今天工作上碰到一个问题需要知道udp的丢包数据。实际上我不相信能简单地得到udp的丢包精确数据。理由是,网卡负载太高时有些包连网卡都没收到,根本不可能来得及汇报给内核。另外,如果是路由器把udp丢了,那udp的目的端机器当然更不可能感知到有丢包了。
这时,同事说netstat -us (–statistic)可以看到udp的丢包。这里的u选项指的是只展示udp相关的统计,s选项自然表示的是统计了。如果不用u选项,则出显示所有统计数据。下面是我的机器上的输出。
Ip:
203440255187 total packets received
0 forwarded
0 incoming packets discarded
201612429535 incoming packets delivered
1064529177 requests sent out
15 fragments dropped after timeout
3058122492 reassemblies required
1230296840 packets reassembled ok
15 packet reassembles failed
Icmp:
14869220 ICMP messages received
3965512 input ICMP message failed.
ICMP input histogram:
destination unreachable: 6054246
timeout in transit: 687
echo requests: 8570532
echo replies: 243755
12913011 ICMP messages sent
0 ICMP messages failed
ICMP output histogram:
destination unreachable: 4097869
time exceeded: 5
echo request: 244605
echo replies: 8570532
IcmpMsg:
InType0: 243755
InType3: 6054246
InType8: 8570532
InType11: 687
OutType0: 8570532
OutType3: 4097869
OutType8: 244605
OutType11: 5
Tcp:
111681768 active connections openings
4186820 passive connection openings
24951865 failed connection attempts
55064041 connection resets received
275 connections established
1033901799 segments received
1776166765 segments send out
12156205 segments retransmited
6705 bad segments received.
106348033 resets sent
Udp:
198894689917 packets received
472986510 packets to unknown port received.

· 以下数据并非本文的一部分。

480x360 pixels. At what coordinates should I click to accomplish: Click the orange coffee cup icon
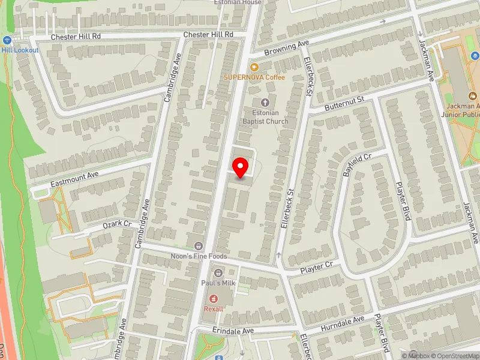(x=254, y=67)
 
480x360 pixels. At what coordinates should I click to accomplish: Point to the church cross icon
(x=265, y=103)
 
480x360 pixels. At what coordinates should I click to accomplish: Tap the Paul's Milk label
(x=217, y=283)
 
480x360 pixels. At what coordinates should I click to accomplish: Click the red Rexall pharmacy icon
(x=212, y=298)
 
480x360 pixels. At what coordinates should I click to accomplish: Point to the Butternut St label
(x=344, y=102)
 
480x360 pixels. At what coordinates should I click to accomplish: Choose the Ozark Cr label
(x=116, y=224)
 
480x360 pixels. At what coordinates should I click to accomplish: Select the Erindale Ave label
(x=233, y=331)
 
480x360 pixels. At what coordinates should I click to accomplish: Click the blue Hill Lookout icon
(x=7, y=40)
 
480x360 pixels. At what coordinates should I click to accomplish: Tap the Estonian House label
(x=238, y=2)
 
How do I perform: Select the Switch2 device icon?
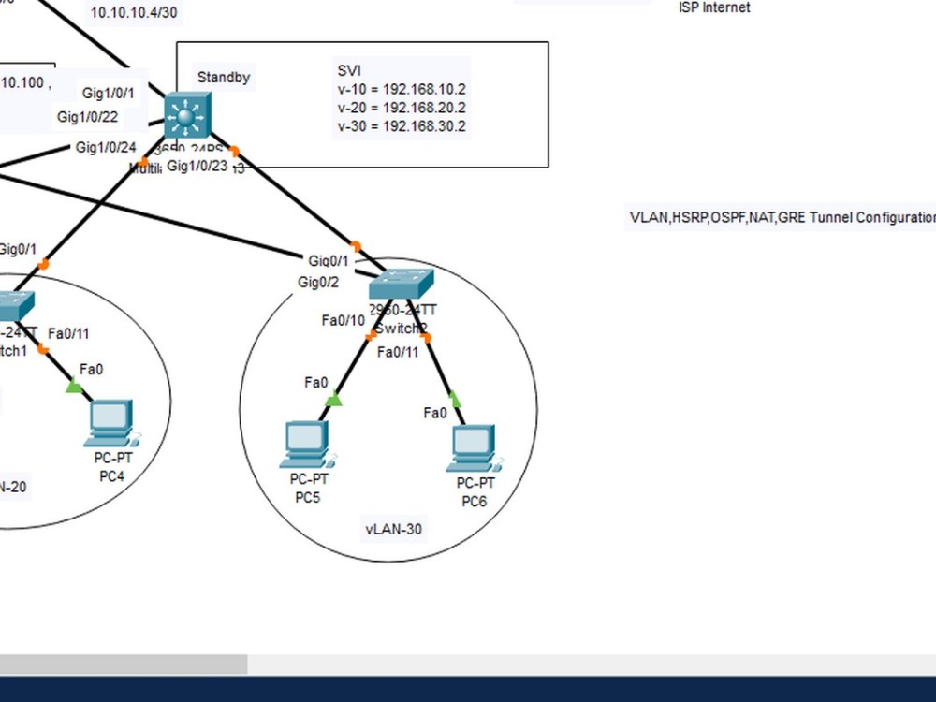(x=402, y=284)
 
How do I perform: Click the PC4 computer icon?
(x=110, y=423)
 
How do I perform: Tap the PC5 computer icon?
(x=306, y=444)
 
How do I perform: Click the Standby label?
(x=224, y=78)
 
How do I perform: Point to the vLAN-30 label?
(x=393, y=529)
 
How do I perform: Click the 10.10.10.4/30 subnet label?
(x=134, y=12)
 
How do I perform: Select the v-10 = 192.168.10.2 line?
(x=402, y=89)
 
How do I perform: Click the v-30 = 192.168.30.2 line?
(x=402, y=126)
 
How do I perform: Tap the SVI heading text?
(x=349, y=70)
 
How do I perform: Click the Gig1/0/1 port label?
(x=109, y=93)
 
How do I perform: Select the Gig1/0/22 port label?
(x=87, y=117)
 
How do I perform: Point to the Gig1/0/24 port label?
(x=106, y=147)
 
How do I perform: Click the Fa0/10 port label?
(x=343, y=320)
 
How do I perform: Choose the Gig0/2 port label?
(x=318, y=282)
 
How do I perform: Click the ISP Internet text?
(x=714, y=7)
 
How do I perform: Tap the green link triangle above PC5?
(x=333, y=401)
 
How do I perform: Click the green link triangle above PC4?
(x=74, y=386)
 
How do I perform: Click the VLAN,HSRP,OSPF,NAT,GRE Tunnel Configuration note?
(x=782, y=217)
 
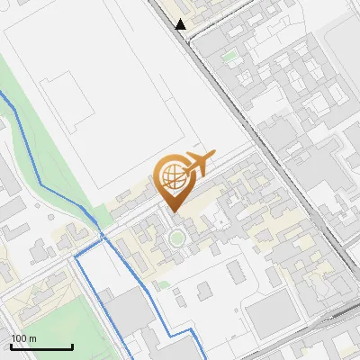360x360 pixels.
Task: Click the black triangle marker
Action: tap(181, 24)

1146976531 packet receive errors
116750744 packets sent
110301286 receive buffer errors
0 send buffer errors
UdpLite:
TcpExt:
423 invalid SYN cookies received
693 packets pruned from receive queue because of socket buffer overrun
19 packets pruned from receive queue
11309370 TCP sockets finished time wait in fast timer
106 packets rejects in established connections because of timestamp
10210477 delayed acks sent
20811 delayed acks further delayed because of locked socket
Quick ack mode was activated 8856 times
17118697 packets directly queued to recvmsg prequeue.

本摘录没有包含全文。